Use the Code Block below to produce histograms for a few other features in our dataset.

We can also compare two variables using the `scatter` plotting tool. The code below produces a scatter plot comparing `Molecular Weight` with `VSC` (volatile sulfur compounds). 

```python
plt.scatter(amino_acids_df['Molecular Weight'], amino_acids_df['VSC'])
```
💡**Task:** Amend the code above so that it adds a title and axis labels. Take a look at [matplotlib's documentation](https://matplotlib.org/stable/api/_as_gen/matplotlib.pyplot.scatter.html) to see how else you can customise your plot. 

### 4.3.3 Simple Modelling with `scikit-learn`, `numpy` and `pandas`
The `scikit-learn` library has hundereds of tools for data processing, analysis and modelling. We're going to use a few here to great a simple linear regression which predicts `VSC` given an amino acid's molecular mass. 

Out first task is to create an X variable for our regression. We'll put these into the form of a Numpy array by using the numpy function `np.array()`. Numpy arrays are sort of like lists, except the only handle numerical data (`int` or `float`) and are much more memory efficient - super important for complex machine learning tasks.

Create your input variable using the code below:

```python
# first, drop anything which is missing values for either VSC or Molecular weight
input_df = amino_acids_df.dropna(subset=['Molecular Weight', 'VSC'])
X = np.array(input_df['Molecular Weight'])
```
💡**Task:** Copy the code above and add a new line which extracts the `y` variable from the `VSC` column. Remember to make it a numpy array. 

We now want to split our data into a test set and a training set. The code below randomly assigns 10% of our data to a test set. We'll set a random state so that our random split is reproducible for others:

```python
from sklearn.model_selection import train_test_split

X_trn, X_tst, y_trn, y_tst = train_test_split(X, y, test_size=0.1, random_state=42)
```
Copy this code in to the Code Block below to generate a train and test set.

We can now train a linear regression model on this data! First, we need to import the `LinearRegression` model from sklearn and initialise a new model.

```python
from sklearn.linear_model import LinearRegression

regressor = LinearRegession()
model = regressor.fit(X_trn, y_trn)
```
Copy this into the Code Block Below.

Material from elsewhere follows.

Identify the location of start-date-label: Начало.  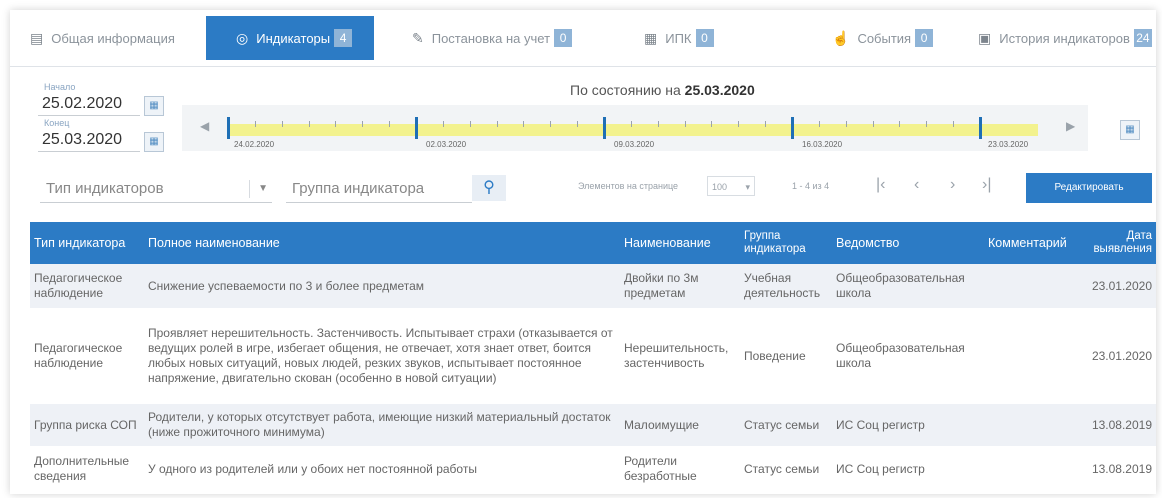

You will get an error. Read the error carefully and adjust your data accordingly.


We can now test our model. Use the `model.score(X,y)` method to get a regression score for the model on our test data!

💡**Task:** Have a go at making a linear regression model with multiple features from our dataset - can you improve the performance on predicting VSC for different Amino Acids?